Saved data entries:
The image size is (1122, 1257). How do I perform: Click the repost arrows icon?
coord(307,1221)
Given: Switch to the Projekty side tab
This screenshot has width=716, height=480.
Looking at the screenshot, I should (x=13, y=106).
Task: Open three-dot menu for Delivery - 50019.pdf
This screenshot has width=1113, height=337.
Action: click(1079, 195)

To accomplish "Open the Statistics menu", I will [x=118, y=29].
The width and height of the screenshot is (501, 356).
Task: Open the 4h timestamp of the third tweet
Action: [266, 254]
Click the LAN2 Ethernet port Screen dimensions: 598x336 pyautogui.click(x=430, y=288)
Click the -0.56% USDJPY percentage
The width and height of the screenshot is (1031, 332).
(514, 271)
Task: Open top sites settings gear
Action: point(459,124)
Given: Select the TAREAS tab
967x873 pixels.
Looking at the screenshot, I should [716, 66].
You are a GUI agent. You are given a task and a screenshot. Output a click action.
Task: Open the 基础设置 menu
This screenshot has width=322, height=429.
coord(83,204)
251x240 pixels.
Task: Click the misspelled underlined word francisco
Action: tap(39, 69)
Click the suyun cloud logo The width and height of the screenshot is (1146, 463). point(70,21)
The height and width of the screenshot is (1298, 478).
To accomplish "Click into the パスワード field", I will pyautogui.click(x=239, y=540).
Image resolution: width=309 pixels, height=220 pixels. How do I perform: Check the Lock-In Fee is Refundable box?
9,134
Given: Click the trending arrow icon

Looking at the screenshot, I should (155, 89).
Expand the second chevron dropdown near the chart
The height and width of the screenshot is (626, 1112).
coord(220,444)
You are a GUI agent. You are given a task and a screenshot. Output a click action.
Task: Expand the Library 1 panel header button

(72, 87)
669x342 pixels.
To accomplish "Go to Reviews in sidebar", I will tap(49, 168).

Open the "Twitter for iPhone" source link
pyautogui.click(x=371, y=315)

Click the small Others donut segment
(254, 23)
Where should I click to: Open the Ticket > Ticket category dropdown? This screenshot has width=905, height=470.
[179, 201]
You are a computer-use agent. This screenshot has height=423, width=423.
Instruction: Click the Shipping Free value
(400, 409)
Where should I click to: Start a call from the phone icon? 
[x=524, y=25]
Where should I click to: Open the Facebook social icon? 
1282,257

> **Task**: All that belongs in your answer is the stretch of entries above from the line with "Given: Switch to the Projekty side tab" through the line with "Expand the second", printed exactly.

> **Completed task**:
Given: Switch to the Projekty side tab
This screenshot has width=716, height=480.
Looking at the screenshot, I should (x=13, y=106).
Task: Open three-dot menu for Delivery - 50019.pdf
This screenshot has width=1113, height=337.
Action: click(1079, 195)

To accomplish "Open the Statistics menu", I will [x=118, y=29].
The width and height of the screenshot is (501, 356).
Task: Open the 4h timestamp of the third tweet
Action: [266, 254]
Click the LAN2 Ethernet port Screen dimensions: 598x336 pyautogui.click(x=430, y=288)
Click the -0.56% USDJPY percentage
The width and height of the screenshot is (1031, 332).
(514, 271)
Task: Open top sites settings gear
Action: point(459,124)
Given: Select the TAREAS tab
967x873 pixels.
Looking at the screenshot, I should [716, 66].
You are a GUI agent. You are given a task and a screenshot. Output a click action.
Task: Open the 基础设置 menu
This screenshot has width=322, height=429.
coord(83,204)
251x240 pixels.
Task: Click the misspelled underlined word francisco
Action: tap(39, 69)
Click the suyun cloud logo The width and height of the screenshot is (1146, 463). point(70,21)
The height and width of the screenshot is (1298, 478).
To accomplish "Click into the パスワード field", I will pyautogui.click(x=239, y=540).
Image resolution: width=309 pixels, height=220 pixels. How do I perform: Check the Lock-In Fee is Refundable box?
9,134
Given: Click the trending arrow icon

Looking at the screenshot, I should (155, 89).
Expand the second chevron dropdown near the chart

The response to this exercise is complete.